_Exercise prompt:_
Exactly and without additions, transcribe the line that contains "The height and width of the screenshot is (491, 1197)." and every line after it in the data.

Stored entries
******
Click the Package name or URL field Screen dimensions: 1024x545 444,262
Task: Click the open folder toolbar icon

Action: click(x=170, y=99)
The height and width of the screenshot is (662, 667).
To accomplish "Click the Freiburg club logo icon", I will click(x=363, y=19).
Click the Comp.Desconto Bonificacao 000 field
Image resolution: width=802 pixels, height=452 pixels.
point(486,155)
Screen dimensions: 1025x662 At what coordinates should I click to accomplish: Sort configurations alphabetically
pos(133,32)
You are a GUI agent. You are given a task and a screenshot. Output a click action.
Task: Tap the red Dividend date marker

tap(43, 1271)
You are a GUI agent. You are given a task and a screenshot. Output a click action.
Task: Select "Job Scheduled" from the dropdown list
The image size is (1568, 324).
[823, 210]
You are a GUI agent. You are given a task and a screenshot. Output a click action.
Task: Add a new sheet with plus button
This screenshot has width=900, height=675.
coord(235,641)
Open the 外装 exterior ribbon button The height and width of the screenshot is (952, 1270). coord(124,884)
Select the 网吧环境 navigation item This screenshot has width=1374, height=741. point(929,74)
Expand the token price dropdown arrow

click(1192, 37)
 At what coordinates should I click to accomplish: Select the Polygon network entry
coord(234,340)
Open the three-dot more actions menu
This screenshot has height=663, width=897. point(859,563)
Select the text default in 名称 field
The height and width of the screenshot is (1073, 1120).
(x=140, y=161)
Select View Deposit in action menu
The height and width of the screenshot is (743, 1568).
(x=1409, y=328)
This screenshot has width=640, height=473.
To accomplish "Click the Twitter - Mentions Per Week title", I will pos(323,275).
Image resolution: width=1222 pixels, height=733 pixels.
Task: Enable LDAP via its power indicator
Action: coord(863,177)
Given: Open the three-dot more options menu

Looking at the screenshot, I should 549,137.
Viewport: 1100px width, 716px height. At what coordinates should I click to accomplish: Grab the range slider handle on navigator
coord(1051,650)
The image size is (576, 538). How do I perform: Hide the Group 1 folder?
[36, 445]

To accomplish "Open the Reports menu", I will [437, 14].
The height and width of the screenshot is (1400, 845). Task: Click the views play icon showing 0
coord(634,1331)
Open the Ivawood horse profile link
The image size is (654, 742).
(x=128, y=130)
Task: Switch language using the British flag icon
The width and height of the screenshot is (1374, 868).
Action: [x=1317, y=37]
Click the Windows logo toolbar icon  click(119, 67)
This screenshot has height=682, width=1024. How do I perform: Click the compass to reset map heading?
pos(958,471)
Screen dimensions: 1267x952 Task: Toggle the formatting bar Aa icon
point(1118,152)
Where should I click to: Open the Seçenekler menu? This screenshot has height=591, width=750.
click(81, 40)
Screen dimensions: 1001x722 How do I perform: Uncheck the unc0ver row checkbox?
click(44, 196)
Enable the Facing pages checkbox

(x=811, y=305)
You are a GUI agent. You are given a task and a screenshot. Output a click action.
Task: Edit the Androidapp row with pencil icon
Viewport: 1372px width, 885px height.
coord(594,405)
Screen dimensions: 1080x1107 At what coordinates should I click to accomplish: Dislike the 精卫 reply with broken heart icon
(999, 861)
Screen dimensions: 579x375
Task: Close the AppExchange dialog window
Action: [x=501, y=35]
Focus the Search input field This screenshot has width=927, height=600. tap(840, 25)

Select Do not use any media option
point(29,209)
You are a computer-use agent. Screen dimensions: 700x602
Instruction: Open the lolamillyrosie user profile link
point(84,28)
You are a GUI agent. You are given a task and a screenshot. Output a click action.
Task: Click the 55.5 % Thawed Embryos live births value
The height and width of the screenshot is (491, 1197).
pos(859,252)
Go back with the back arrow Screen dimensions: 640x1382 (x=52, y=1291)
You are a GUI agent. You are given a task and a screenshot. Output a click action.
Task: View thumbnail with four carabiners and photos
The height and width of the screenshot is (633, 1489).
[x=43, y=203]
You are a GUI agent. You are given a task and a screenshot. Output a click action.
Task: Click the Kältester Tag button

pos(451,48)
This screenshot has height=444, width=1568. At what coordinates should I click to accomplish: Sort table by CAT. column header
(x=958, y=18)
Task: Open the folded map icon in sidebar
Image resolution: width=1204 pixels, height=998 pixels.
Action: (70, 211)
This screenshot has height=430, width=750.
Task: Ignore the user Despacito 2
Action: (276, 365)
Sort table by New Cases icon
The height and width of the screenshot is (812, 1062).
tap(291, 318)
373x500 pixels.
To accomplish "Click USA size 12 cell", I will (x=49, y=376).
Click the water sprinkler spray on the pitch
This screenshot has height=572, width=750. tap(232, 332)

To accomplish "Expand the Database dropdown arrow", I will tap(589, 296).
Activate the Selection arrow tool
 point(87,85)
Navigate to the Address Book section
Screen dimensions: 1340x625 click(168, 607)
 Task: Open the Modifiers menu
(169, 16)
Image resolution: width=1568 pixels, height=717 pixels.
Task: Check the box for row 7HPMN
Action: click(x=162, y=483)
******
_Answer box:_
The height and width of the screenshot is (491, 1197).
pos(859,252)
Go back with the back arrow Screen dimensions: 640x1382 (x=52, y=1291)
You are a GUI agent. You are given a task and a screenshot. Output a click action.
Task: View thumbnail with four carabiners and photos
The height and width of the screenshot is (633, 1489).
[x=43, y=203]
You are a GUI agent. You are given a task and a screenshot. Output a click action.
Task: Click the Kältester Tag button

pos(451,48)
This screenshot has height=444, width=1568. At what coordinates should I click to accomplish: Sort table by CAT. column header
(x=958, y=18)
Task: Open the folded map icon in sidebar
Image resolution: width=1204 pixels, height=998 pixels.
Action: (70, 211)
This screenshot has height=430, width=750.
Task: Ignore the user Despacito 2
Action: (276, 365)
Sort table by New Cases icon
The height and width of the screenshot is (812, 1062).
tap(291, 318)
373x500 pixels.
To accomplish "Click USA size 12 cell", I will (x=49, y=376).
Click the water sprinkler spray on the pitch
This screenshot has height=572, width=750. tap(232, 332)

To accomplish "Expand the Database dropdown arrow", I will tap(589, 296).
Activate the Selection arrow tool
 point(87,85)
Navigate to the Address Book section
Screen dimensions: 1340x625 click(168, 607)
 Task: Open the Modifiers menu
(169, 16)
Image resolution: width=1568 pixels, height=717 pixels.
Task: Check the box for row 7HPMN
Action: click(x=162, y=483)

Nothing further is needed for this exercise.